Её звали Лиза. Уехала в восемнадцать. Сейчас ей двадцать два – он назвал возраст сразу, без запинки. Четыре года назад она села на вечерний поезд – именно во вторник, – и перед отправлением сказала:
– Не жди. Не звони. Не приеду.
Три фразы. И двери поезда закрылись.
Он замолчал. Я ждала продолжения, но его не было. Он сидел и смотрел перед собой, на площадь перед вокзалом, на людей с чемоданами, на огни табло. Мимо прошла женщина с ребёнком, мальчик тянул мать за рукав и просил мороженое. Вадим проводил их взглядом.
– Почему? – спросила я.
– Я не знаю, – ответил он. И добавил после паузы: – Нет, знаю. Но объяснять долго. Если коротко – я был не тем отцом, который ей был нужен. Я контролировал. Расписания, занятия, оценки. Каждый день – по минутам. Я думал, что помогаю. А она задыхалась.
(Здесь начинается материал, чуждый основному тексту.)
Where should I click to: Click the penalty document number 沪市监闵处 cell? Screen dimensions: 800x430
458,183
Голос не дрожал. Он говорил ровно, как о чём-то, что повторял себе тысячу раз. Но пальцы он сцепил в замок, и костяшки побелели.
– Она сказала – ты живёшь как метроном. И я не хочу быть нотой в твоей партитуре. Слово в слово. Я запомнил.
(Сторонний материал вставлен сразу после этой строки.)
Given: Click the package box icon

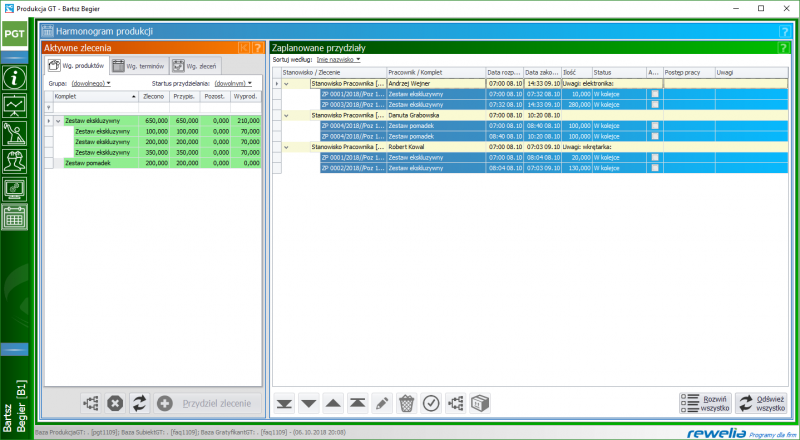Looking at the screenshot, I should [481, 403].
Я не знала, что сказать. Ничего правильного тут не было. Только вокзал гудел за спиной, и где-то объявили прибытие какого-то поезда, и голос в динамике звучал так буднично, будто ничего страшного не происходит.
– Я пытался исправить, – продолжил он. – Писал письма на электронную почту. Она не отвечала. Я отправил семь писем за первый год. Потом перестал. Понял, что для неё каждое письмо – это я снова давлю. Снова контролирую. Даже когда прошу прощения – всё равно навязываюсь.
Он посмотрел на свои руки. Длинные, подвижные – привыкшие к клавишам. Но сейчас они лежали на коленях без дела, и он переложил их раз, другой, будто не находил места.
– Пятое мая, – сказал Вадим. – Её день рождения. Белые розы – она любила их маленькой. Просила на каждый праздник. Пять штук – потому что пятое число.
Я сидела и слушала, и всё, что я нафантазировала за полгода – тайная возлюбленная, могила, чужая жена, – всё это рассыпалось. Отец. Обычный отец, который каждый вторник встречает поезд, на котором уехала его дочь. Покупает цветы, которые она любила. Стоит на перроне. И когда двери закрываются, а её снова нет – бросает розы в урну. Потому что нести их домой – ещё больнее, чем выбросить.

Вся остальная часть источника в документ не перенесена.